We are interested in predicting and evaluating times for long distance races between 3K and 50K. In general, empirical results have suggested that between the distance you run and the time it takes you to run the distance is a log-linear relationship (there seems to be a linear relation between the speed you ran and the log of the distance you run). Most pace-predictors found on the web( Race Pace Calculators and Predictor Web-Sources) are based on the formulas that will be explained below. The mentioned log-linear relation between speed and distance basically means the following: if you want to compare your 5K, 10K, and 20K performance, your percentage of slow down from a 5K to a 10K is the same as your slowdown from a 10K to a 20K, although the difference with respect to distances is 5000 meters in one case and 10000 meters in the other case. However, as you might remember from your math-classes:
log(20000)-log(10000)=log(20000/10000)=log(2)= log(10000/5000)=log(10000)-log(5000)The last paragraph mentioned the concept of a slow down rate; in our particular discussion slow down rate refers to the amount you slow down if you double the distance. For example, if you ran a 5K in 20 minutes and 10K in 42 minutes your slow-down rate is 42/20 over 2, which is 2.1 over 2 which is 1.05 (5% slow down, you were expected to run 40 minutes, but it took you 2 minutes (5%) longer). That is, in this particular case, if you double your distance your time will be 2.1 times your time over the shorter distance. The assumption, stated in the previous paragraph, is that your slow down rate remains more or less constant if you double the distances: this is, no matter if you double the distance from 5K to 10K or from 10K to 20K you slow down by the same percentage...
The next question is what is your slow down rate? In general, it seems that picking a number between 5% to 9% is a good approximation for your slow down rate; it has been observed that 5% is a good approximation for elite runners for predicting shorter distances and that 5.5% is a good approximation for predicting marathon time of elite runners; however, non-elite runners seem to have higher slow down rates (e.g. your slow down rate might be 7%) which can be explainted due to the lack of traning, speed, and individual differences, if compared to elite runners.

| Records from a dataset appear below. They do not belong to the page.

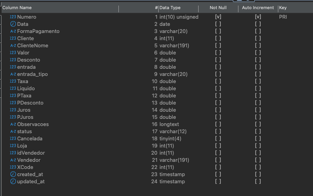Check Auto Increment for the XCode column
This screenshot has height=196, width=313.
point(258,167)
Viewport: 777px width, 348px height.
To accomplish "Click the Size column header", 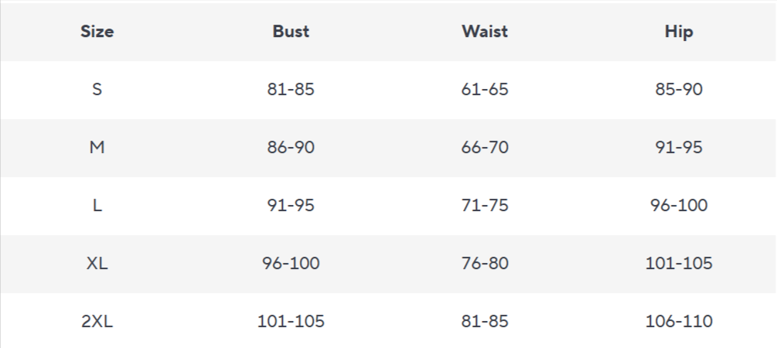I will [x=97, y=32].
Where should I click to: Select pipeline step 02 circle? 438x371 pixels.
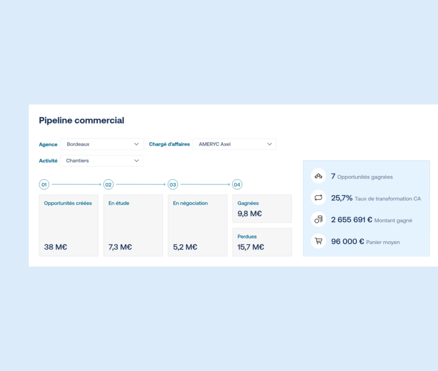coord(109,184)
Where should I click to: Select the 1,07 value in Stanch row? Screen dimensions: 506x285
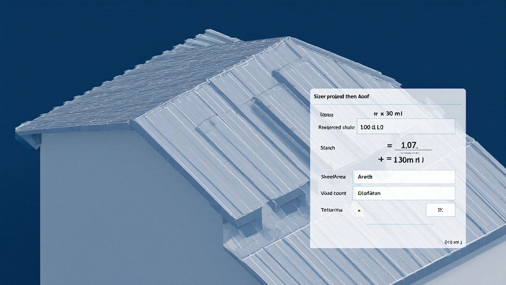pos(409,145)
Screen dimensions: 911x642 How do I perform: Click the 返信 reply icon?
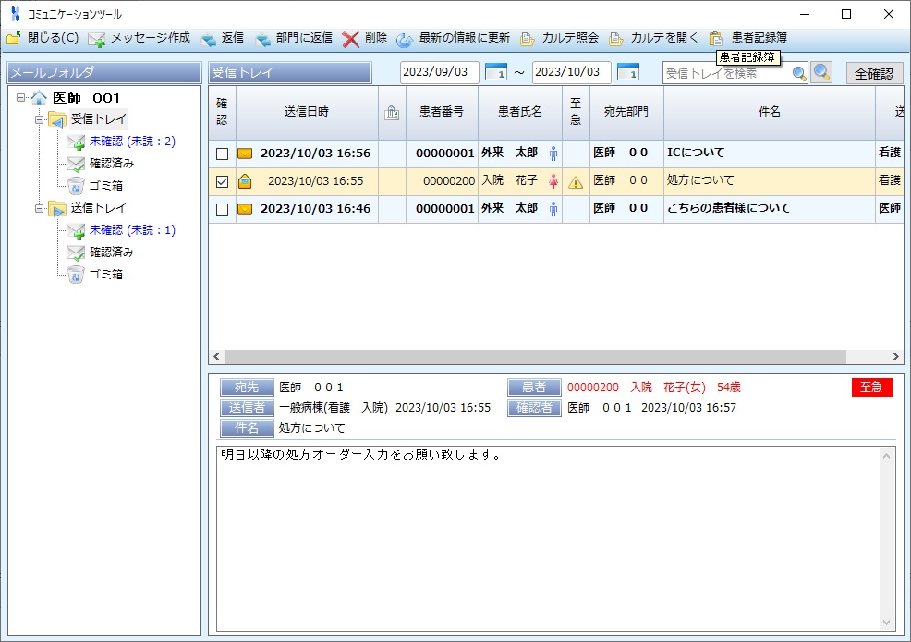click(208, 39)
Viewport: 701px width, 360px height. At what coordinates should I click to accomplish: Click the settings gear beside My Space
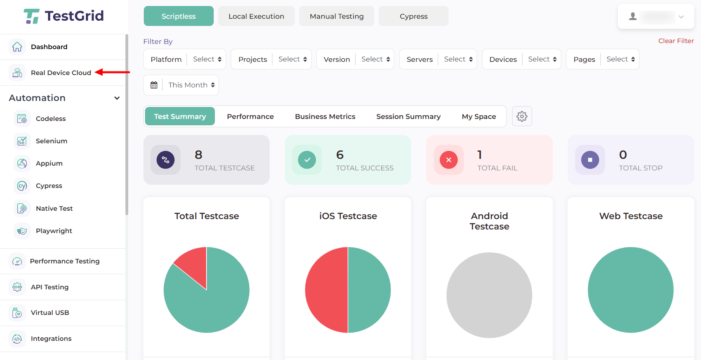522,116
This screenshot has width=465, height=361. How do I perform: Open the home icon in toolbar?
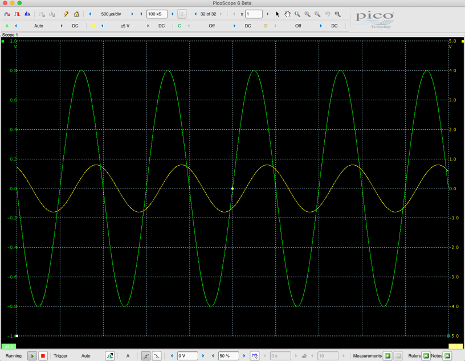point(76,14)
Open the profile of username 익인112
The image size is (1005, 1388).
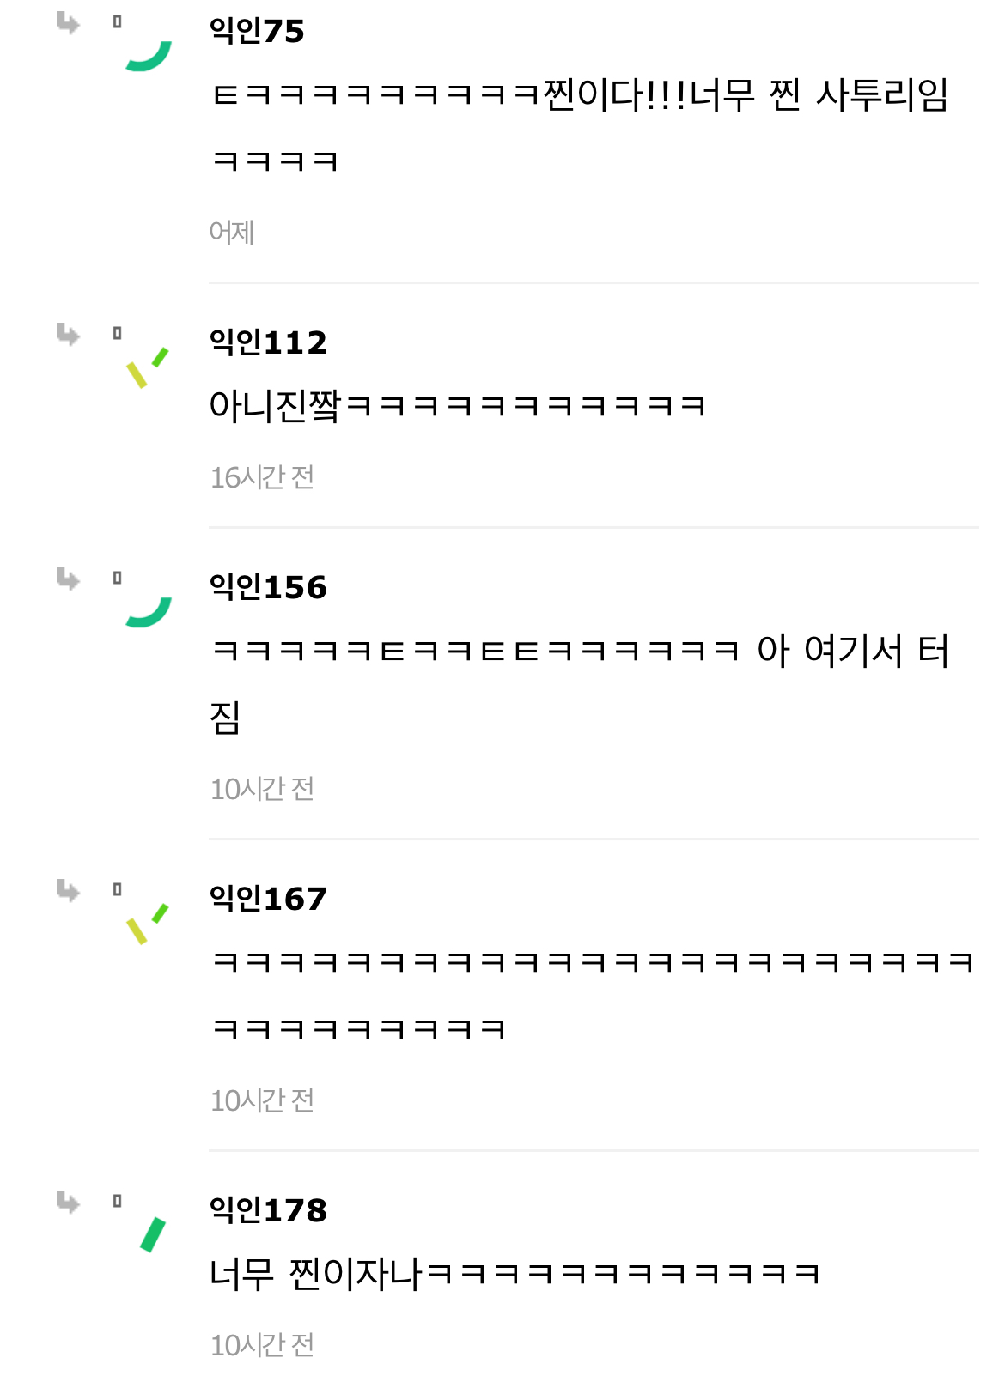click(x=268, y=343)
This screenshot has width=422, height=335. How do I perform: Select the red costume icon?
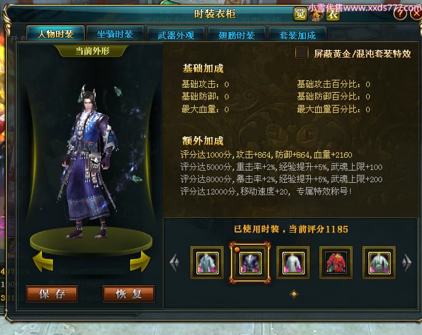pyautogui.click(x=336, y=263)
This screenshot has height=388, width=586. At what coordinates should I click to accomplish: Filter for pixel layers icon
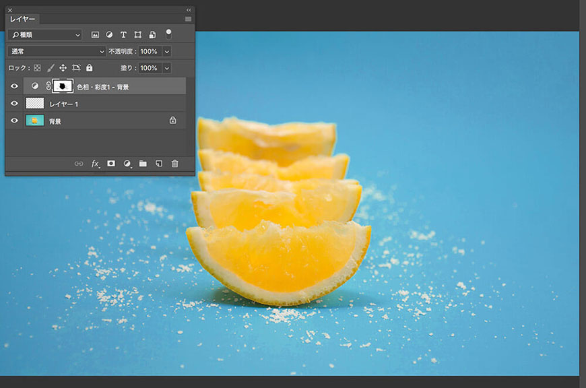pos(95,34)
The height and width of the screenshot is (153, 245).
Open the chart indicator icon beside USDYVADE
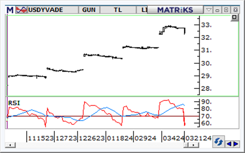21,10
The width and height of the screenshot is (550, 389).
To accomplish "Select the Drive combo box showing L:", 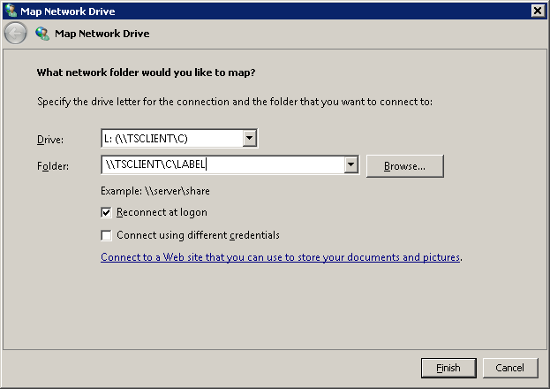I will tap(179, 139).
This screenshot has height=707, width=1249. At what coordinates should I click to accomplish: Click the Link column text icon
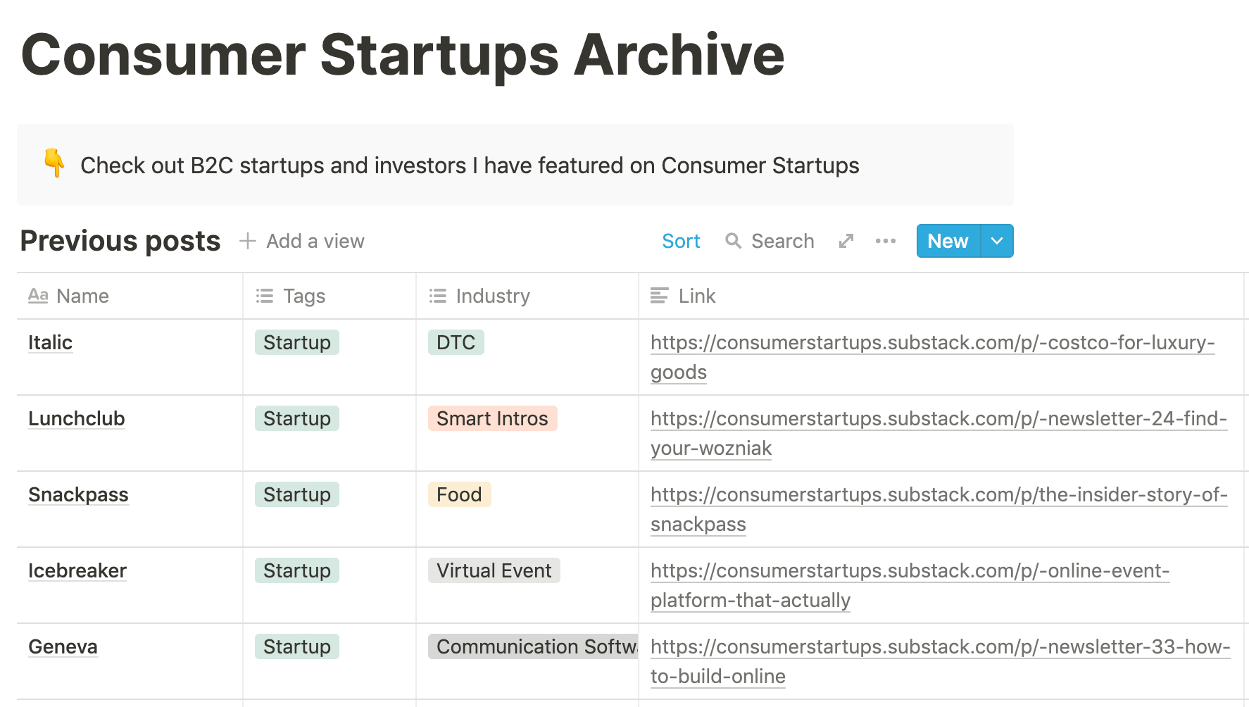click(x=660, y=296)
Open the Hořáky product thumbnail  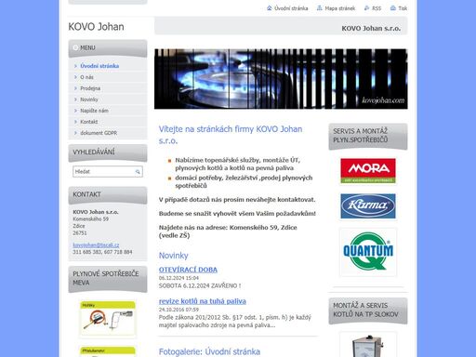point(108,319)
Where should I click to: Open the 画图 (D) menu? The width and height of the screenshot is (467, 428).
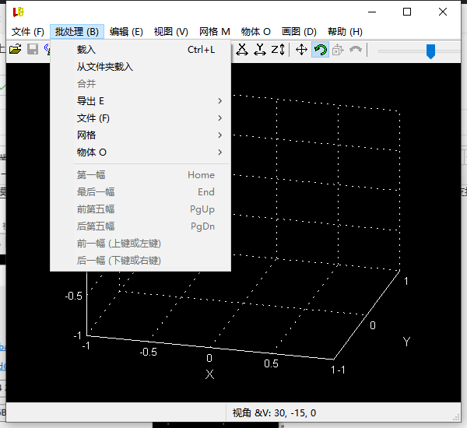pyautogui.click(x=299, y=32)
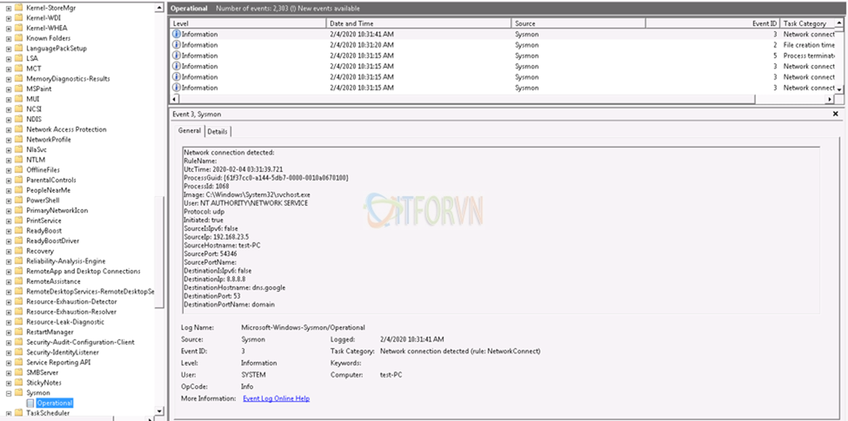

This relationship can now be used to predict your times using times that you ran over other distances. Let:Based on this information your time time2 over distance dist2 can be predicted based on your time time1 over distance dist1 as follows(** denotes power; e.g. 2**4=16):
time2:= time1*(dist2/dist1)*((sl-rate)**((log(dist2/dist1)/log(2))For example, if you run a 5K in exactly 19 minutes, and you want to predict you 10K time assuming a slow down rate of 1.05 (5%). You obtain for your 10K time:
19*2*(1.05**(log(2)/log(2))=19*2*(1.05**1)=19*2.1=39.9which translates to 39 minutes and 54 seconds. Now, let us assume you want to predict you 8K time from your 5K time. In this case we receive:
19*1.6*(1.05**(log(1.6)/log(2)))=19*1.6*(1.05**0.67)=19*1.6*1.0336=31.42which corresponds to running a 8K-race in 31 minutes and 25 seconds. If you want to predict your 20K time based on your 5K time you obtain:
19*4*(1.05**2)=19*4*1.05*1.05=83.79which corresponds to running a 20K-race in 83 minutes and 47 seconds. The above formula can also be used to predict times for shorter distances from longer distances, e.g. your 3K time (from your 5K time). In this case, you receive a negative exponent for the slow down rate, which has to be expected: because the distance is shorter, your slow down rate becomes a speed up rate.
In my case, I observed that a slowdown rate of close to 5.5% (1.055) is a very good predictor for distances between 800 meters to 25000 meters, but not for my marathon time (at least I never got close to the times, I was supposed to run, perhaps due to the lack of total mileage in my training and due to the bad weather conditions I faced in my last two marathons).